Cumulative count of covariation events corresponding to the top scoring pairs in the coevolution matrices generated by different methods. A. MSAs simulated with MSAvolve: a dotted vertical line marks the total number of true covarying pairs controlled by the program (as shown in Table 1). B. MSAs simulated with SIMPROT: in these simulations a total number of 50 covarying pairs was used regardless of the sequence length. Since each curve of the two panels is not the average of independent replicas of the same experiment, traditional standard deviation (std) has no meaning in this case. The error bars for selected points i represent a weighted std (wσi) calculated as follows:.

https://doi.org/10.1371/journal.pone.0047108.g004

One might wonder if the results obtained with different coevolution detection methods are somehow biased by the particular program (in this case MSAvolve) used to simulate the MSAs. For this reason, we also simulated 100 MSAs for each of the 8 families using an earlier program, SIMPROT, developed by one of us [32], which is based on a simulation strategy completely different from that of MSAvolve. In these simulations, there is no recombination between fragments and no cross-covariations between pairs, and thus the background of stochastic covariation is much lower than in the simulations carried out with MSAvolve. As expected, the coevolution detection performance of all the methods (summarized in Figure 4B) was closer to the internal ideal record generated by the program (orange line). With the exception of logR, which scored more poorly with weak covarions (tail of the cumulative covarions count in Figure 4B), the newest methods (ZPX2, db/dgb/nbZPX2, and DCA) all scored very similarly to each other. Among the remaining methods, ELSC approached the performance of simple MI, and McBASC exceeded it, still showing lower performance than logR in the detection of weakly covarying pairs. OMES and SCA were again much less effective than even simple MI in the entire range of covariation strength tested.

Prediction of close contacts in X-ray crystal structures

A second approach we have used to evaluate the performance of different coevolution detection methods is based on the assumption that a large proportion of all coevolving residues in a protein are residues in close proximity of each other. ZPX, logR, DCA, and PSICOV [21][24], [28], [29] were developed with the specific goal of separating direct from indirect coupling between residues, and thus are expected to be more selective in the detection of coevolving positions that are close in space, but distant in sequence, in the structure of representative members of a protein family. In order to verify this claim, the experimental MSAs of the 8 protein families that served as reference in the MSA simulations, and a larger set of MSAs of 150 protein families (downloaded from http://bioinf.cs.ucl.ac.uk/downloads/PSICOV/suppdata) were examined with the same coevolution detection methods used in the analysis of the simulated MSAs. We kept the two sets separate, because in the first case (8 protein families) all the experimental MSAs contained less than 500 sequences, while in the second case (150 protein families) all the experimental MSAs contained more than 1000 sequences. The performance of PSICOV (which has a lower limit of 500 sequences) could be tested only with the larger set.

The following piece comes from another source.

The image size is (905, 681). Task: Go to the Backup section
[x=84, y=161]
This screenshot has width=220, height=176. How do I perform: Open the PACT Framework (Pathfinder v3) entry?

To quantify the detection of close contacts, we measured what percentage of all residue pairs separated by less than 8 Å in the X-ray structure was represented in the top coevolving pairs identified by each method (Figure S1, S2, S3, S4, S5, S6, S7, S8, panels D–E; see also the Rightmost panels for examples of contact maps predicted by some of the methods). A number of pairs equal to the number of residues in each sequence was considered. This result was further filtered in order to include either all the pairs or only pairs whose component residues are separated by at least 5, 10, and 20 positions in sequence space. The merged result of this analysis for the small set of 8 experimental MSAs and the larger set of 150 MSAs are shown in Figures 5 and 6, respectively.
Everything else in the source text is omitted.